Assigned task. In this exercise, print only the lines from the line with "The width and" to the last line of the data below, inclusive. Any pictures should be left out.

Material supplied.
════════
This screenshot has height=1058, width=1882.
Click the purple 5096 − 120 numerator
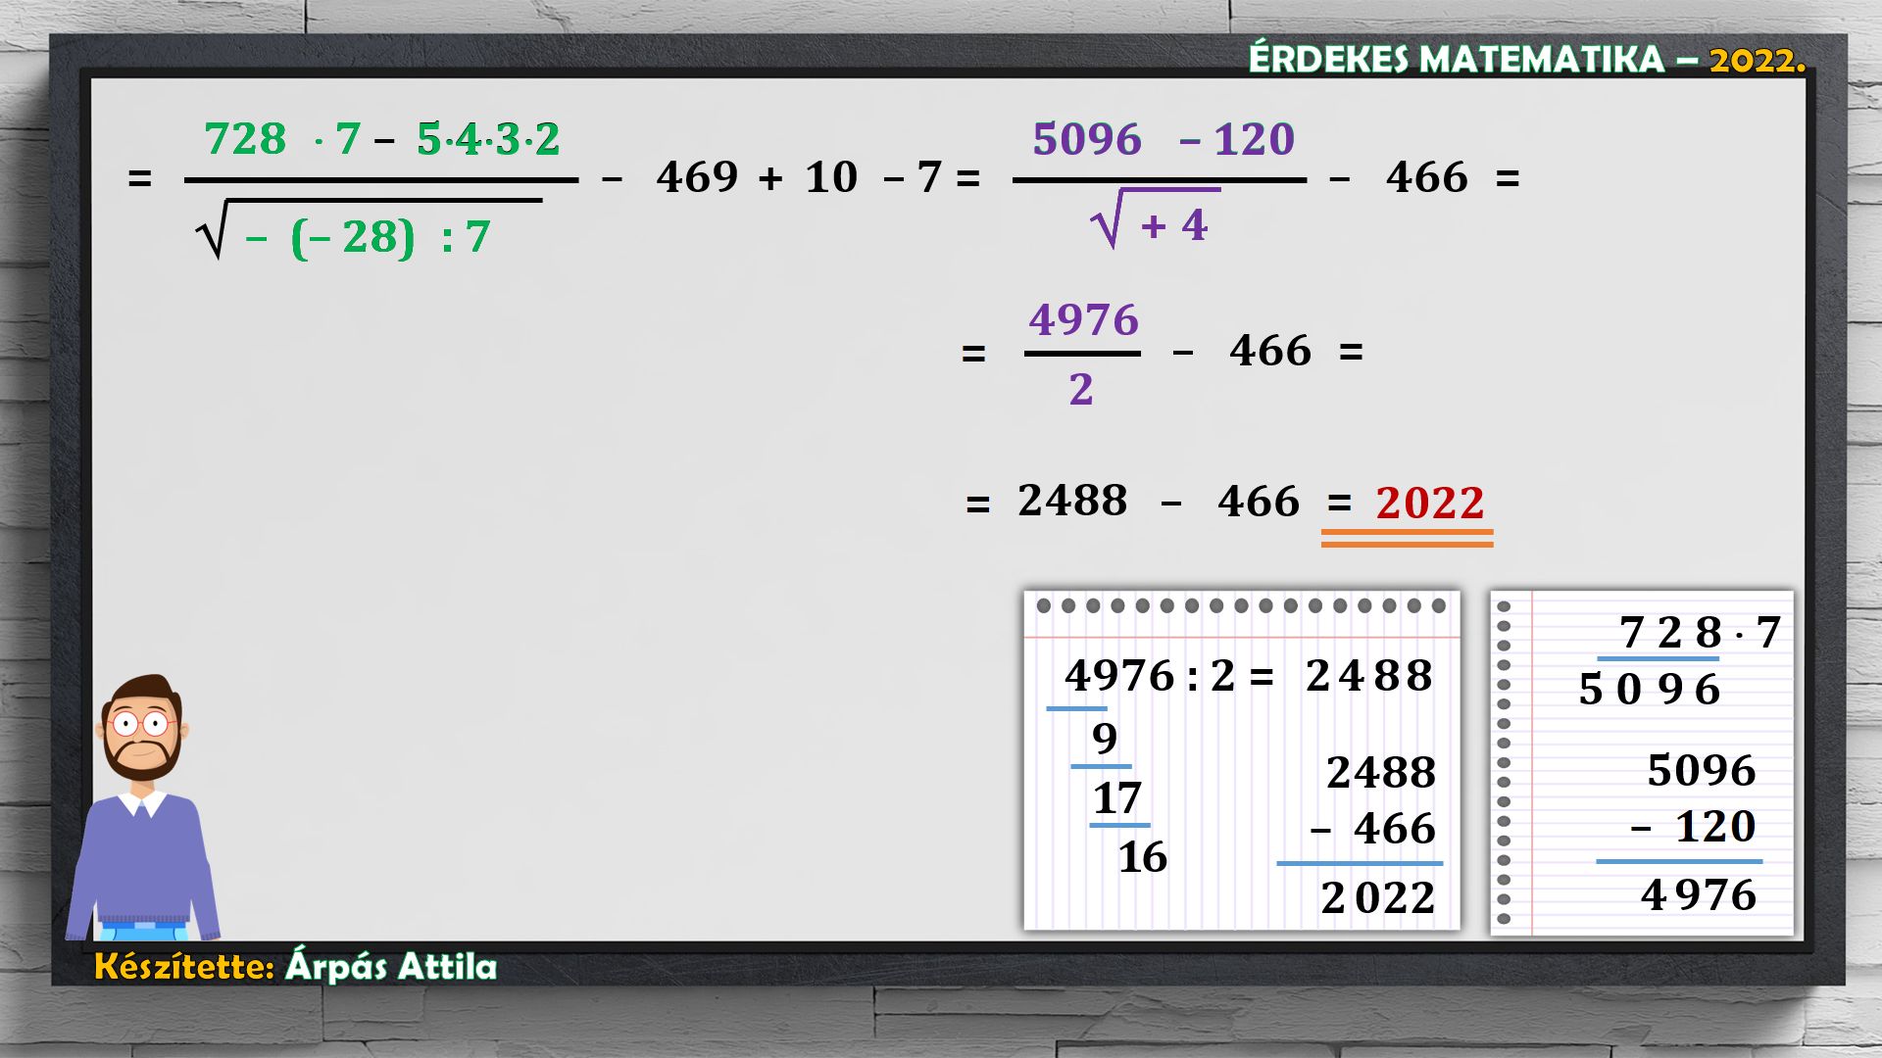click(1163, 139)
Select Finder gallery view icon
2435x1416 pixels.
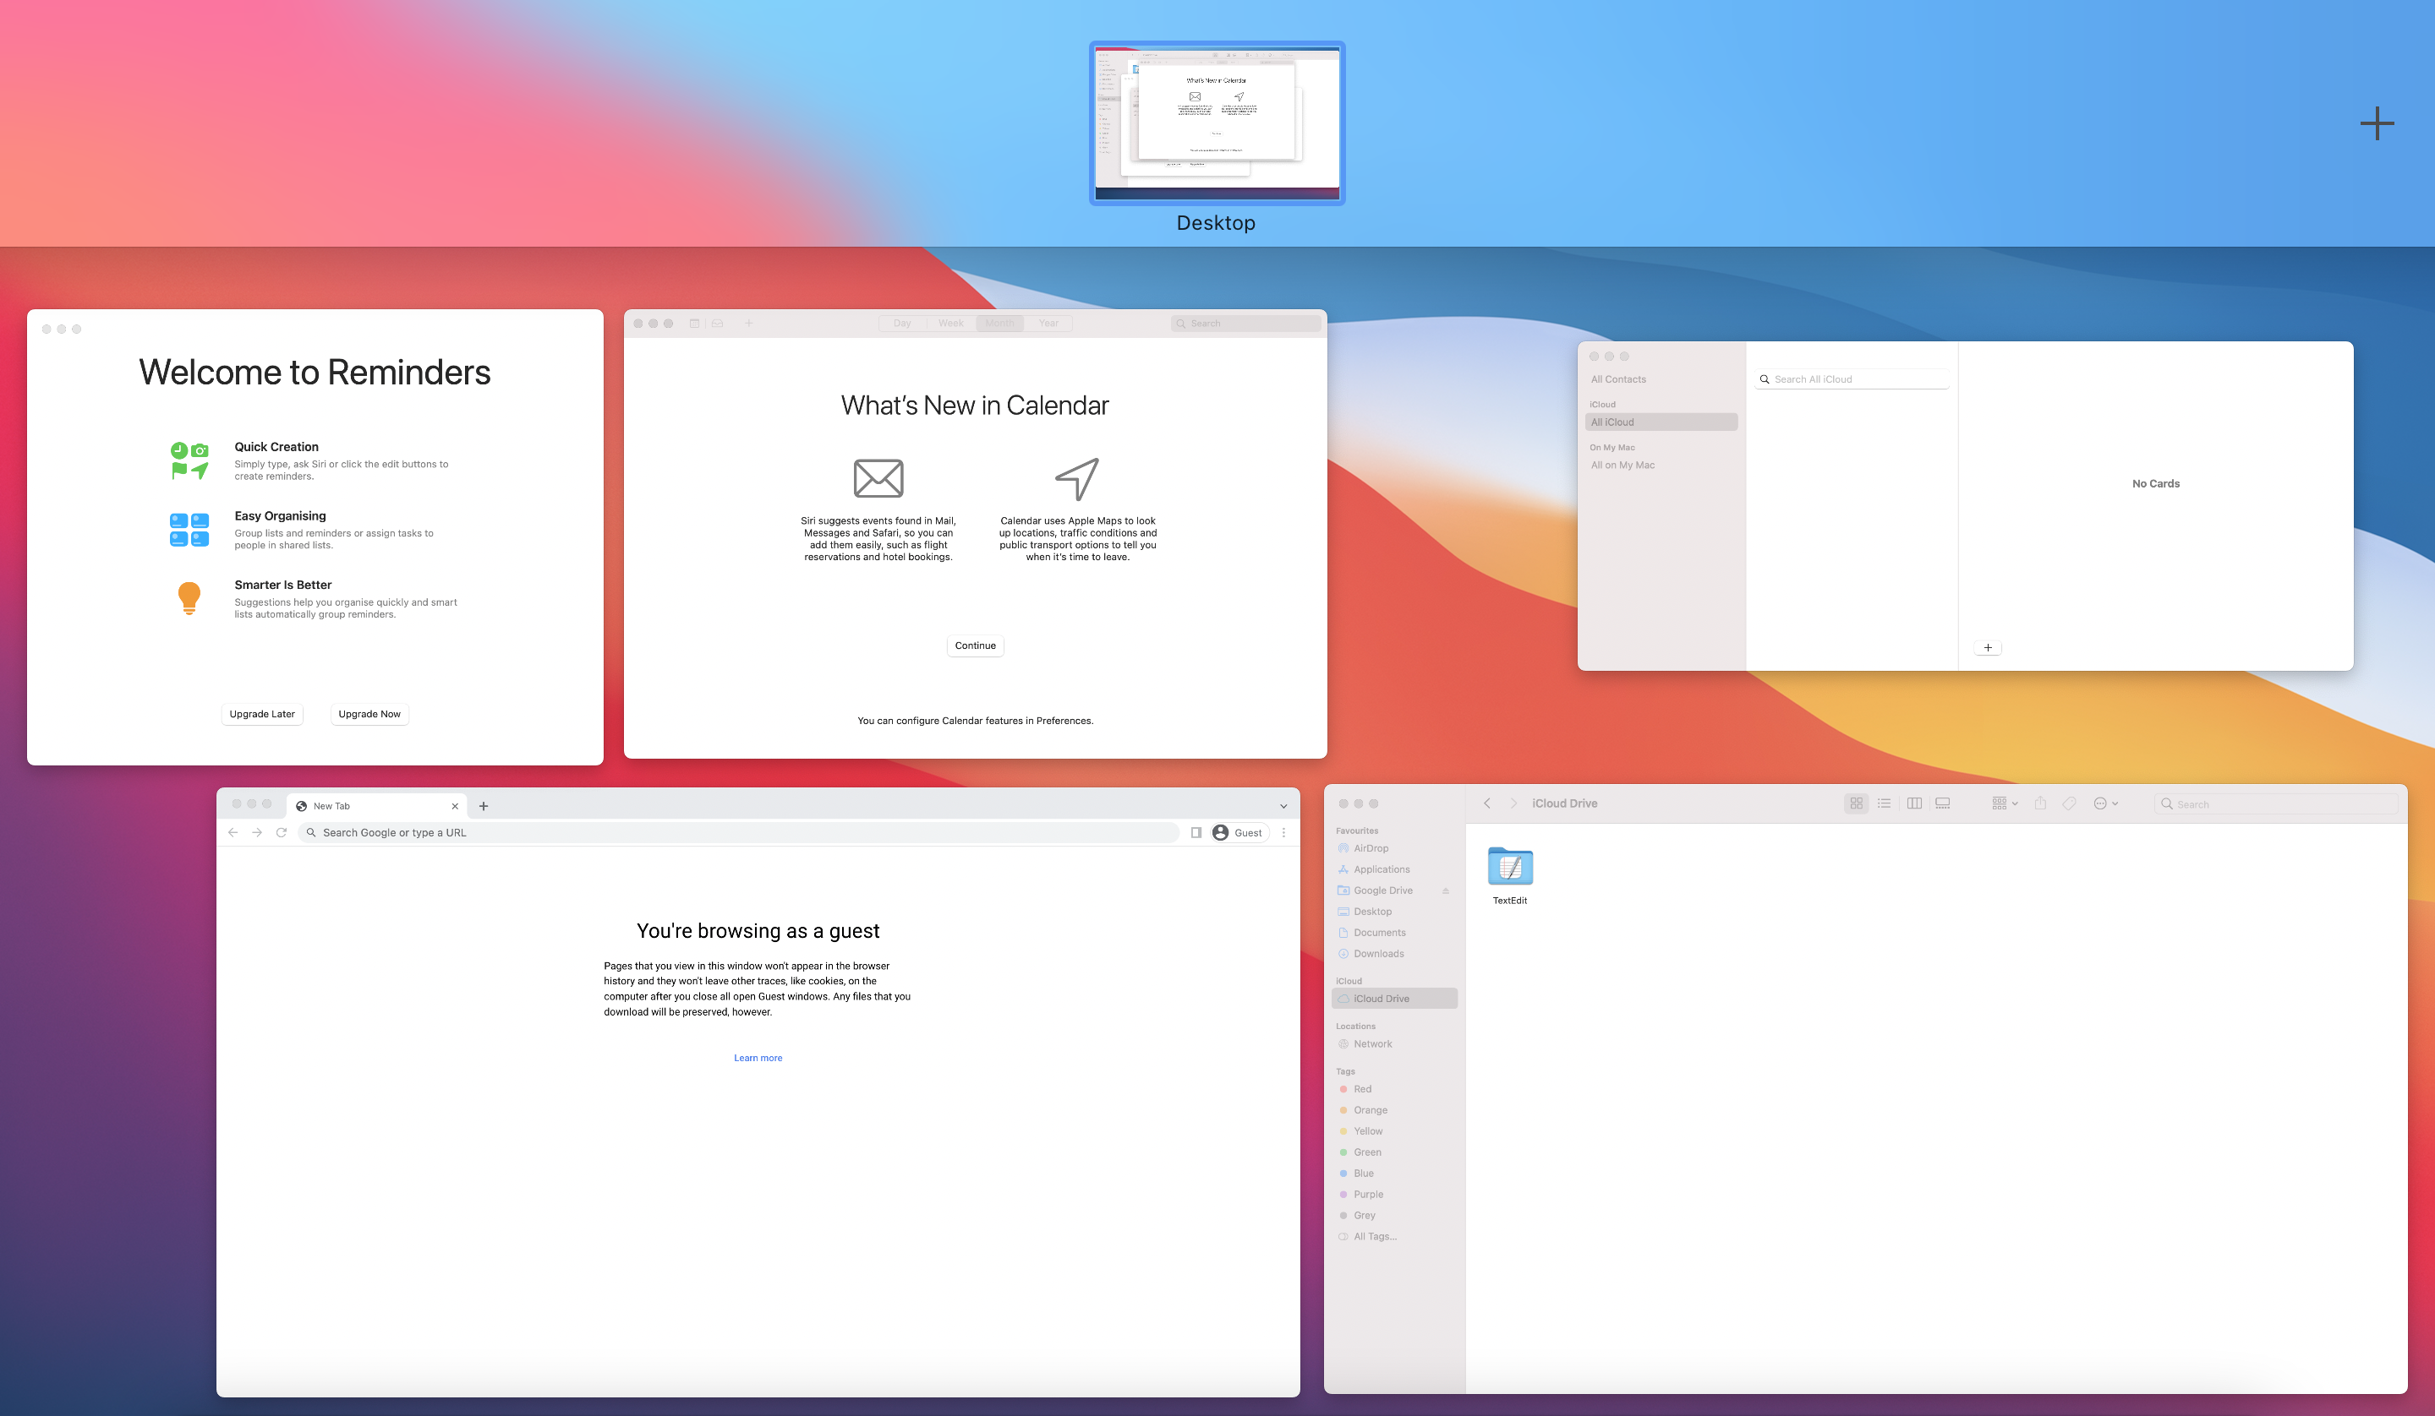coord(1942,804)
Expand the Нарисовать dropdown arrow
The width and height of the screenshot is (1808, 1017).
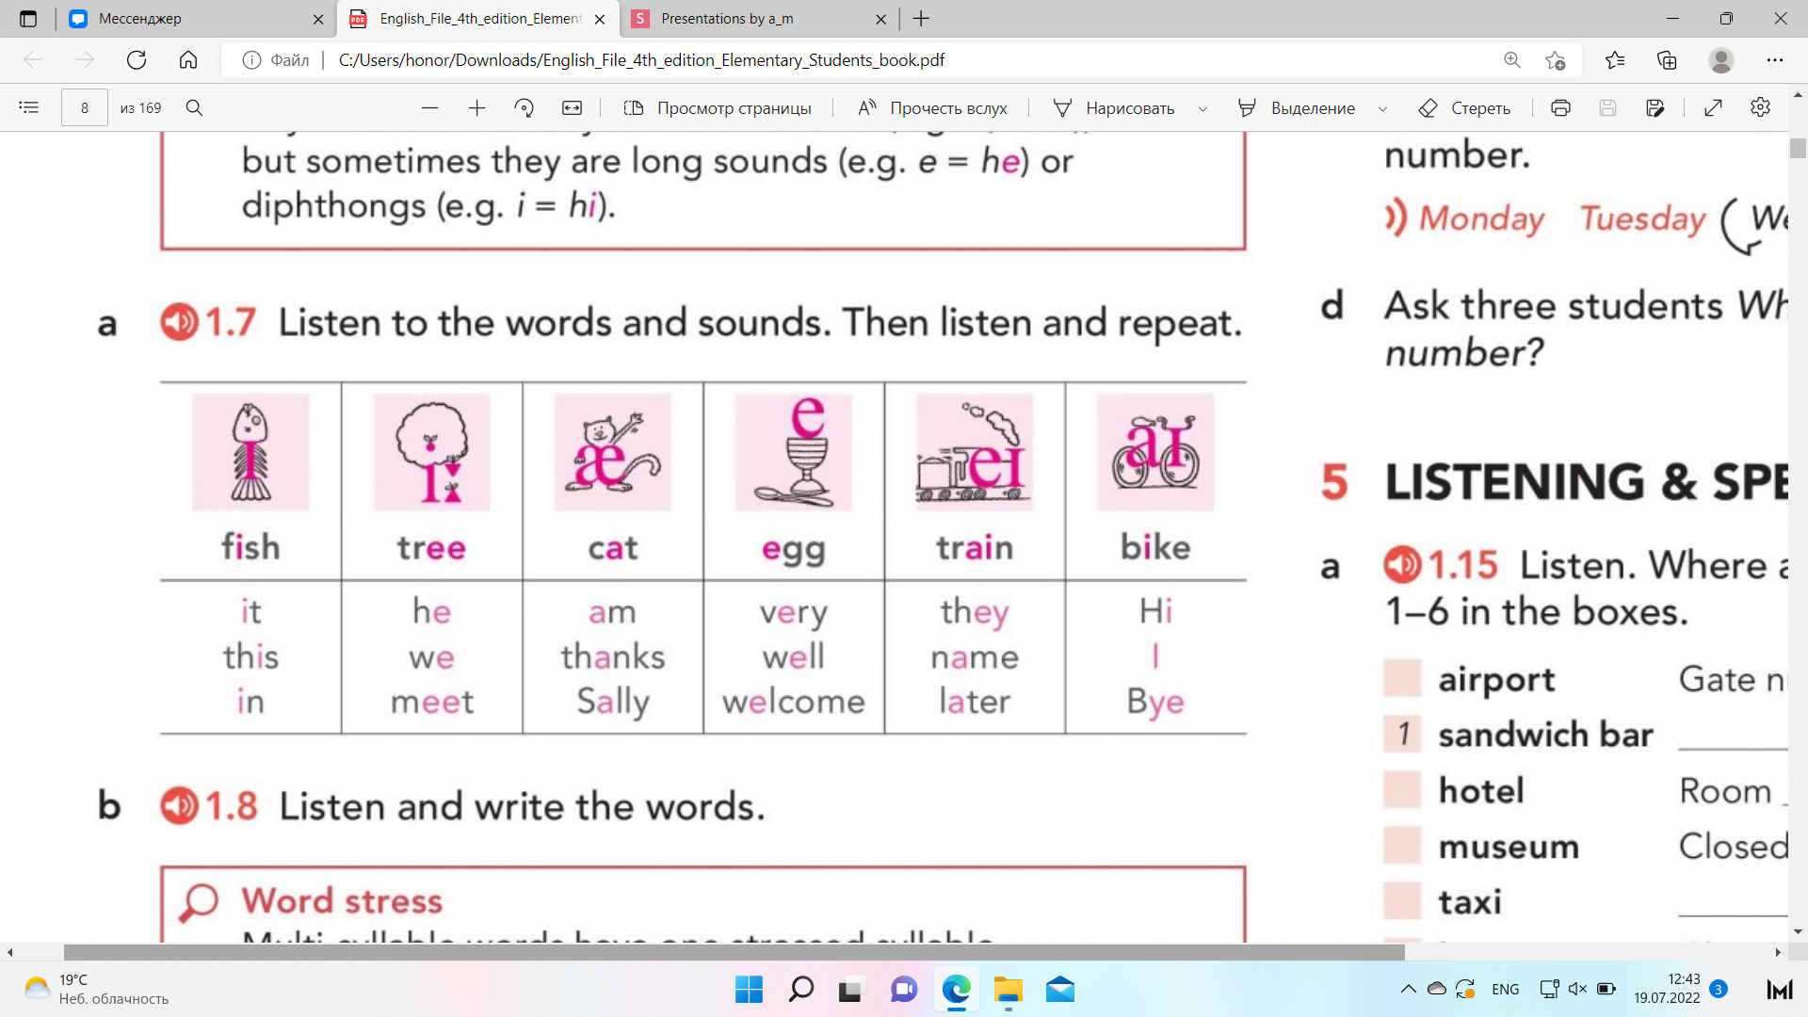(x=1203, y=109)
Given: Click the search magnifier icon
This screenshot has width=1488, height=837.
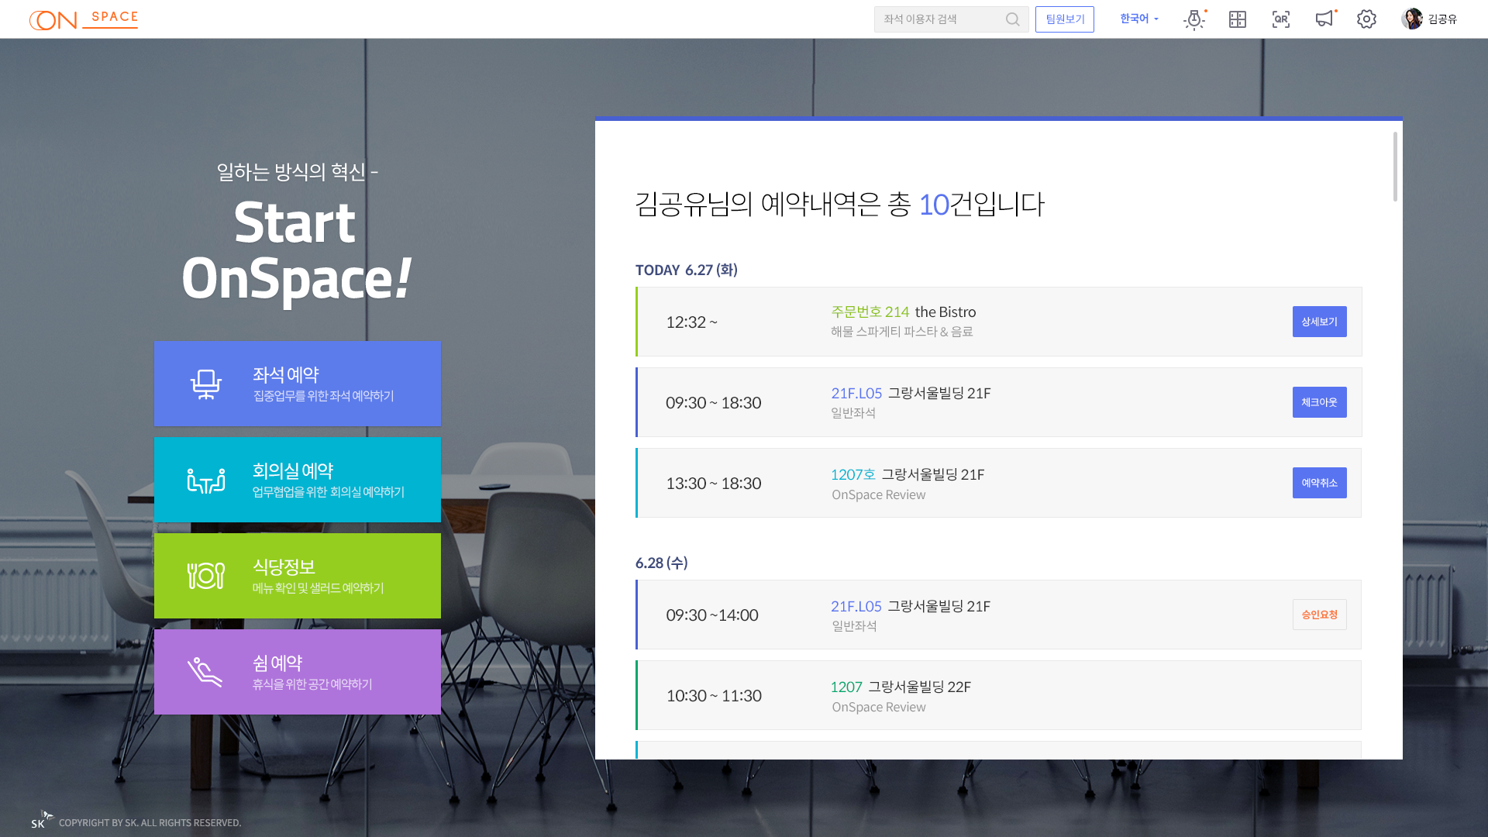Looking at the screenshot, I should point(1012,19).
════════
Reply.
The width and height of the screenshot is (1808, 1017).
(x=1203, y=109)
Given: Click the search magnifier icon
This screenshot has width=1488, height=837.
Looking at the screenshot, I should point(1012,19).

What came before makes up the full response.